How to use Glove embedings? As we have already discussed about Embeddings or Word Embedding and what are they. So Glove Embedding is also another method of creating Word Embeddings. Lets understand more about it.
So Glove Embeddings which is Global vectors for word representation are the method in which we will a take the corpus and will iterate through it and get the co-occurence of each word present in the corpus. We will get a co-occurence matrix through this, the words which occur next to each other will get a value of 1, if they are one word apart then 1/2, if they are two words apart then 1/3 and so on.
Lets get a better clarification by taking an example.
Example :
It is a lovely morning !
Good Morning!!
Is it a lovely morning ?
import itertools
from gensim.models.word2vec import Text8Corpus
from glove import Corpus, Glove
sentences = list(itertools.islice(Text8Corpus('/content/alice_in_wonderland.txt'),None))
corpus = Corpus()
corpus.fit(sentences, window=10)
glove = Glove(no_components=100, learning_rate=0.05)
glove.fit(corpus.matrix, epochs=30, no_threads=4, verbose=True)
Epoch 0 Epoch 1 Epoch 2 Epoch 3 Epoch 4 Epoch 5 Epoch 6 Epoch 7 Epoch 8 Epoch 9 Epoch 10 Epoch 11 Epoch 12 Epoch 13 Epoch 14 Epoch 15 Epoch 16 Epoch 17 Epoch 18 Epoch 19 Epoch 20 Epoch 21 Epoch 22 Epoch 23 Epoch 24 Epoch 25 Epoch 26 Epoch 27 Epoch 28 Epoch 29
Here we are going the fit the Glove i.e performing 30 training epochs with 4 threads
glove.add_dictionary(corpus.dictionary)
glove.most_similar('man')
[('sobs.', 0.9555372382921672), ('reasons.', 0.9555298747918248), ('signify:', 0.9551492193112306), ('`chop', 0.954856860860499)]
glove.most_similar('this', number=10)
[('time', 0.9964498350533215), ('once', 0.9964002559452605), ('more', 0.9963721925296446), ('any', 0.9955253094062864), ('about', 0.9950879007354146), ('which', 0.9948399539941413), ('turned', 0.9942261952259767), ('is', 0.9941542169966086), ('them', 0.994141679802586)]
glove.most_similar('Adventures', number=10)
[('hedgehogs,', 0.9398138500036824), ("THAT'S", 0.93867888598354), ('soup,', 0.9355306192717532), ('familiarly', 0.9338930212646674), ('showing', 0.9334707250469283), ("Turtle's", 0.9328493584474263), ('blades', 0.9318802670676556), ('heads.', 0.9318625356540701), ("refreshments!'", 0.9315206030115342)]
glove.most_similar('girl', number=10)
[('dispute', 0.8922924095994201), ('proper', 0.889211005639865), ('hurry.', 0.8875119118249284), ('remark,', 0.8874202609802221), ('bringing', 0.88048150664503), ('dog', 0.8769020310475344), ('tree.', 0.8758689282289073), ('fast', 0.8754031020409732), ('rules', 0.8743036670054224)]

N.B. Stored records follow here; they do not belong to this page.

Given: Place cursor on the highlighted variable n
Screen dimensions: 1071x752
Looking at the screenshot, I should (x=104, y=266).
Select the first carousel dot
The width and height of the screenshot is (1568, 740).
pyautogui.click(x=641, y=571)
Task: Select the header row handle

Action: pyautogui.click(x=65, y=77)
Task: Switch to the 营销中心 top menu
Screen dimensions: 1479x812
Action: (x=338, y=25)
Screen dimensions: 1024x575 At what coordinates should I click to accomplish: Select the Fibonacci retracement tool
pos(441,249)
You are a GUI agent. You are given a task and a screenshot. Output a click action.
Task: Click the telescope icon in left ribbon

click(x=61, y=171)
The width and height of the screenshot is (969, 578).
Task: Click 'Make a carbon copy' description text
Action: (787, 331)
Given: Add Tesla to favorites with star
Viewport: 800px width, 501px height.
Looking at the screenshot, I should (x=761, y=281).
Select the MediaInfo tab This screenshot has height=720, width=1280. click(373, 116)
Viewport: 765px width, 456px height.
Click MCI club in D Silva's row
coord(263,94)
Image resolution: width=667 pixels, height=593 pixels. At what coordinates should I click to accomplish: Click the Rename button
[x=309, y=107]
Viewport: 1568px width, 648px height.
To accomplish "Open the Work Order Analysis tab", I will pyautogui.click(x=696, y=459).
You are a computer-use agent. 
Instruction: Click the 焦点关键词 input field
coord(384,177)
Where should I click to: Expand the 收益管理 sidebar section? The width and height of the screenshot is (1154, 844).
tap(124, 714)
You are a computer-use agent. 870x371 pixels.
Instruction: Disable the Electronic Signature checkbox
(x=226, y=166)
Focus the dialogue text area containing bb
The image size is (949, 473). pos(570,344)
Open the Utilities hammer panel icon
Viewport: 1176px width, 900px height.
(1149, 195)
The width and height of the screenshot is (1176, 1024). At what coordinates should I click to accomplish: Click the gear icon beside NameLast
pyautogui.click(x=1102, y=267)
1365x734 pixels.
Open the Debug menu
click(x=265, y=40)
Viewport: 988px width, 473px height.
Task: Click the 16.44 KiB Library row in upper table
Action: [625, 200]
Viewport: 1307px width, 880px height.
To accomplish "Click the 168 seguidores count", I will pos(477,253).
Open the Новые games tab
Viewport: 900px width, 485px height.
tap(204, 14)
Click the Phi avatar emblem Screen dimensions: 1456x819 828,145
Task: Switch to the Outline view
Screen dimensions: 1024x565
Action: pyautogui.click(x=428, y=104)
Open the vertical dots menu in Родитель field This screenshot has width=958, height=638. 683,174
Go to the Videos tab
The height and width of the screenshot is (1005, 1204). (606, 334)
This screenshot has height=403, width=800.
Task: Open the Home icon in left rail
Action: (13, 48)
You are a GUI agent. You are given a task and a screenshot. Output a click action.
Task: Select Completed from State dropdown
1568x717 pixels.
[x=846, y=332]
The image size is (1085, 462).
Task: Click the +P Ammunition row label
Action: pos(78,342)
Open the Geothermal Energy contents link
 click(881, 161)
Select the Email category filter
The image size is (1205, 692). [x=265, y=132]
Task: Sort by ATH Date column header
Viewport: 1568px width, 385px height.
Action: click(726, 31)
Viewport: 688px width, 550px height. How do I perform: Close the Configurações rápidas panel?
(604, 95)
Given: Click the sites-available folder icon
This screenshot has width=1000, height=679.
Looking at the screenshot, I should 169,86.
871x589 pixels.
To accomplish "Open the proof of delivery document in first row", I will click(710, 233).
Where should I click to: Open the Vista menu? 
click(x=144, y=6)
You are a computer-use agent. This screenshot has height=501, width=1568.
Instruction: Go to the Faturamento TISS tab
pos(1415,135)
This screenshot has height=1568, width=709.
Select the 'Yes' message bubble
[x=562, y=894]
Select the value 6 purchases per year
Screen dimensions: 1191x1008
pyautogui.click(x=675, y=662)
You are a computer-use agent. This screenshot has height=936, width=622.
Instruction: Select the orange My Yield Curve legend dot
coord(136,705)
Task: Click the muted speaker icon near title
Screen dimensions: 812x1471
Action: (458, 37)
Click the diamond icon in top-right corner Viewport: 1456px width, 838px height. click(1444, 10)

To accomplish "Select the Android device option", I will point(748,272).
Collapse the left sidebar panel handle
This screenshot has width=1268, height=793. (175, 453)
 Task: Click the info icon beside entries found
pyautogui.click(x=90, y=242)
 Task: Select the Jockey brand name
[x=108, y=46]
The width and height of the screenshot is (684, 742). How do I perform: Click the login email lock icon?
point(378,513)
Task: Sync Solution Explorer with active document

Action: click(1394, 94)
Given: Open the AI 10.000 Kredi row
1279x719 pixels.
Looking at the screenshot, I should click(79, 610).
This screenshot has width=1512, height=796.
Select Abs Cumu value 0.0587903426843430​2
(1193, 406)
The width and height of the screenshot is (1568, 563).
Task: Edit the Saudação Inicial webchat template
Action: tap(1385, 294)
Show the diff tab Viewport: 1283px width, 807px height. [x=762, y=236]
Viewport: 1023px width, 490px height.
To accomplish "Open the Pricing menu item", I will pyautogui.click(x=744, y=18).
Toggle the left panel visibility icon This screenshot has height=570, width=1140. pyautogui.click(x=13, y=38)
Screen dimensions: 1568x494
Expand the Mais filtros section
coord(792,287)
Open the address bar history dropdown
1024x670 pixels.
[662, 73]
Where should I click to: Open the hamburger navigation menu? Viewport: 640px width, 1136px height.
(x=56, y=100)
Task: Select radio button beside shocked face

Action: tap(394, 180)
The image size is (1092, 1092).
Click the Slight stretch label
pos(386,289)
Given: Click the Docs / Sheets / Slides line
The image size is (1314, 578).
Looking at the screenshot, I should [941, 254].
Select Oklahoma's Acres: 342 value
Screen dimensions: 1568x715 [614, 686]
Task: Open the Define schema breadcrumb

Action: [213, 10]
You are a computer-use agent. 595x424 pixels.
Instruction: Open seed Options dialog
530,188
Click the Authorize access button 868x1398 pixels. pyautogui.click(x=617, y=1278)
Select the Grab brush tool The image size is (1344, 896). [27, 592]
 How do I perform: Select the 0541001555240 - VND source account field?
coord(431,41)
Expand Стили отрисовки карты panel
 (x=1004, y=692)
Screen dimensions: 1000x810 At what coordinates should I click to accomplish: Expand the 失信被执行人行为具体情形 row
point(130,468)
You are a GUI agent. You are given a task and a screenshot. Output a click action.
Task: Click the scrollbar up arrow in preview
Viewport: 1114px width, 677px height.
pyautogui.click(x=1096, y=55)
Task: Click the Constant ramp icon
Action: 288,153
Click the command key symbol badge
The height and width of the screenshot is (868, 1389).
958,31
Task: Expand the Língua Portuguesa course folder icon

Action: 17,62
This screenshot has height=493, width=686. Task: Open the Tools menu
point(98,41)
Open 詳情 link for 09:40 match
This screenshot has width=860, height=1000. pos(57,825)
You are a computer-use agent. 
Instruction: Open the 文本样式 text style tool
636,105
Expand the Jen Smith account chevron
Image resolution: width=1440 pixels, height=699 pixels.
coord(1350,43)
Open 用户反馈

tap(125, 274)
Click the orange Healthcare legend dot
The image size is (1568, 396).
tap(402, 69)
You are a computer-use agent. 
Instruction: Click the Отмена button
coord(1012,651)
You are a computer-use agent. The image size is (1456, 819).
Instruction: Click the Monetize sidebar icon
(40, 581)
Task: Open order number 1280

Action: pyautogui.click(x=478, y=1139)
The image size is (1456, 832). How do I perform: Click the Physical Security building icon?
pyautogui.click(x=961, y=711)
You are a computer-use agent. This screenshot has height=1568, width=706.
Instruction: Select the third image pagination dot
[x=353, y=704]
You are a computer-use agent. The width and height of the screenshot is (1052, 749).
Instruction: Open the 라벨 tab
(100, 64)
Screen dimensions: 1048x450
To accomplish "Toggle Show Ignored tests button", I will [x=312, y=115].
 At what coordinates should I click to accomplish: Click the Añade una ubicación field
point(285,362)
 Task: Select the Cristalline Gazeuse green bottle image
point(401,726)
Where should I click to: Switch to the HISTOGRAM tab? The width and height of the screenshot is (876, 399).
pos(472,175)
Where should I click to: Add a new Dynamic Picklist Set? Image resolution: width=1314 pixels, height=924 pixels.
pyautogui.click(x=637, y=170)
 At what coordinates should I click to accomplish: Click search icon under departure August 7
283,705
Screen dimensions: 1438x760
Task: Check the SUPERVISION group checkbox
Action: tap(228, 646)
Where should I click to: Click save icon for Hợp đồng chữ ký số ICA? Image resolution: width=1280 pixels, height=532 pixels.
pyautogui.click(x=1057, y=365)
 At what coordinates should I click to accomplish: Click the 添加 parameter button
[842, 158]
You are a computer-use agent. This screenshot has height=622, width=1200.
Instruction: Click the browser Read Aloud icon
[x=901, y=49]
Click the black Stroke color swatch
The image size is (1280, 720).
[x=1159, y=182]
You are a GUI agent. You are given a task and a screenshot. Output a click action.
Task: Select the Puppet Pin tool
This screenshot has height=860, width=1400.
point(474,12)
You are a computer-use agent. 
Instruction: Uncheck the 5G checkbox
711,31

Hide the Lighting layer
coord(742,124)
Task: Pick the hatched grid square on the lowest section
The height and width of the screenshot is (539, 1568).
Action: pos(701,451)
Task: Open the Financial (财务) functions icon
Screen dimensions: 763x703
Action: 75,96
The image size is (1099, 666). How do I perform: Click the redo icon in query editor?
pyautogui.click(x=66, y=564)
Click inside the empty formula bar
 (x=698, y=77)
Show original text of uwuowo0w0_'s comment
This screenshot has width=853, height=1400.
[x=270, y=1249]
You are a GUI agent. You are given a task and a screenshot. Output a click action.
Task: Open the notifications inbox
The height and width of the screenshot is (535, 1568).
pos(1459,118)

glove.most_similar('Alice', number=10)
[('thought', 0.99722981845681), ('he', 0.985967266394433), ('her,', 0.9848540529024399), ('She', 0.984218370767349), ('not,', 0.9834714497587523), ('much', 0.9827468801839833), ("I'm", 0.9826786300945485), ('got', 0.9825505635825527), ("I've", 0.982494375644852)]
From the above we have seen that how to use glove embeddings for word representation, the above examples specifies us about how it performs.